— WORK TO DO —
Output the following lines word for word, with no changes.

━━━━━━━━━━

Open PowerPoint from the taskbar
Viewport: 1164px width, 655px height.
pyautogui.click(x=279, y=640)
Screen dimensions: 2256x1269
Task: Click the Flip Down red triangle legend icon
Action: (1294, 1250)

━━━━━━━━━━

— ANSWER TO THIS TASK —
Open PowerPoint from the taskbar
Viewport: 1164px width, 655px height.
pyautogui.click(x=279, y=640)
Screen dimensions: 2256x1269
Task: Click the Flip Down red triangle legend icon
Action: (1294, 1250)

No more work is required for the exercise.